I feel like I’ve been going nowhere far too fast this week, so I don’t have a lot to blog about, but here’s another of my reviews for the LibraryThing Early Reviewers scheme. It’s another urban fantasy, as there seems to be a real lack of epic fantasy up for review. Anyway, here it is:

There seems to be an increasing trend in urban fantasy for writers to do something different. Supernatural beings who aren’t vampires or werewolves. Heroines who don’t literally kick ass. Enter Margrit Knight, a New York lawyer who’s about to be sucked into a world existing alongside our own. It’s a world which does, in fact, include vampires, but also gargoyles and a number of other ‘Old Races’ who aren’t quite the norm in urban fantasy. Margrit herself isn’t quite the norm either – aside from the occasional slap, she fights her enemies with words and intellect rather than violence.

As a consequence, Heart of Stone is somewhat slower paced than some urban fantasies I’ve read recently, though that doesn’t equate to boring. Murphy executes a sense of rising tension skilfully throughout the book, both in Margrit’s investigations and in her relationship with the gargoyle Alban Korund. It’s this relationship which forms the core emotional impact of the story and it’s a fascinating relationship, although it does mean that some of the other characters are lost by the wayside as the book progresses – Tony, for example, a key player in the first half of the book, is largely absent from the second half.

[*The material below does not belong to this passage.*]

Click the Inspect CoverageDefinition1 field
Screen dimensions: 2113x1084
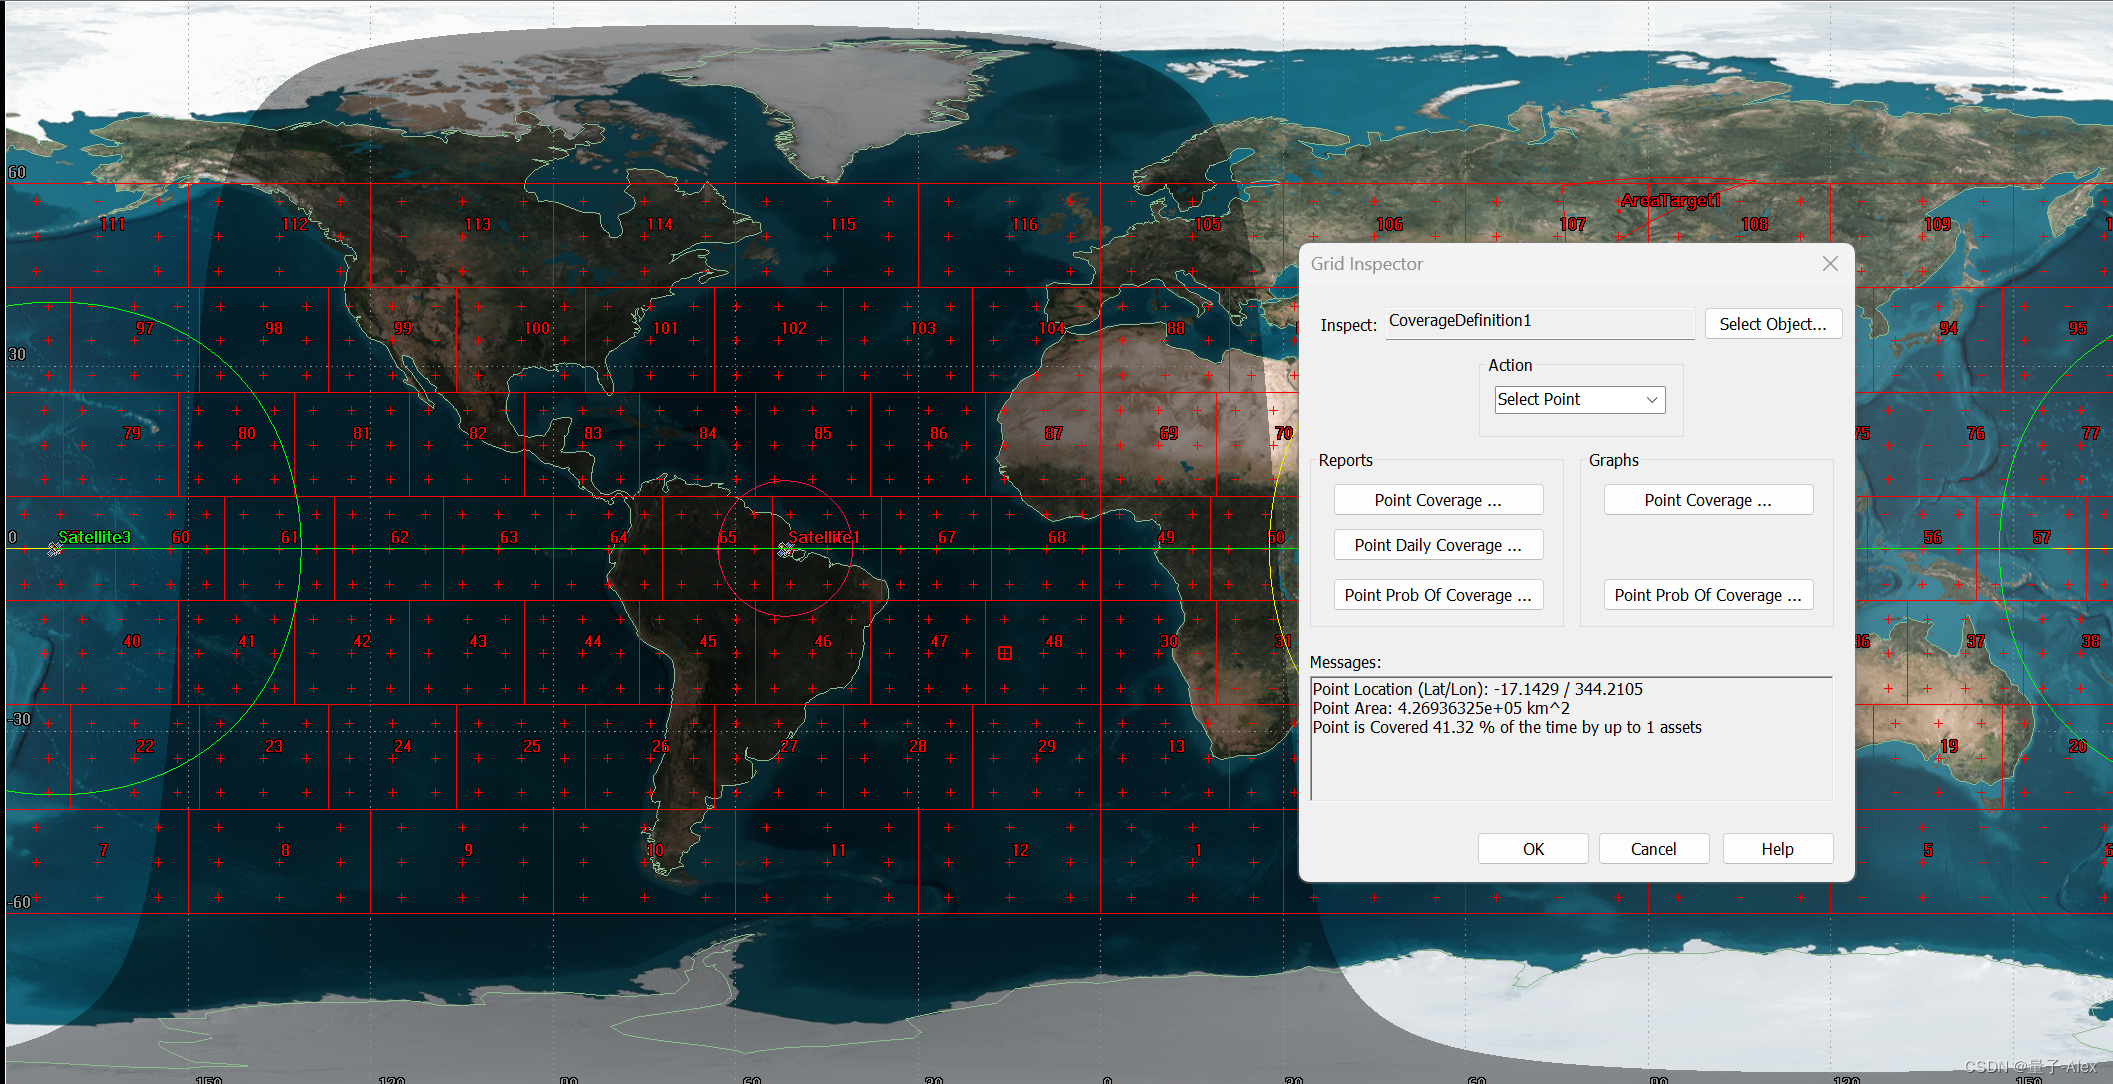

There are other problems too, although not huge ones. There are too many similar names, for one thing – Cam, Cole, Cara, Chelsea. I particularly struggled to tell Cam and Cole apart, as they’re introduced at about the same time and often appear in the same scenes. One is male and one female, but both the names sound male to my ears, hence my problem. Then there are all the loose ends. It’s clear that Heart of Stone is the beginning of a series, with many of the secondary characters feeling as if they’ll be more important in later books. Personally, I felt there were a few too many of these secondary characters, some of which didn’t really have enough to do.

Overall, Heart of Stone is probably best read by those who are already urban fantasy fans and those looking for a new series to become invested in. The characters here are strong enough and Murphy’s writing skillful enough to keep the interest of any fan, but it’s too clearly the start of series to work for a casual reader wanting only a single book.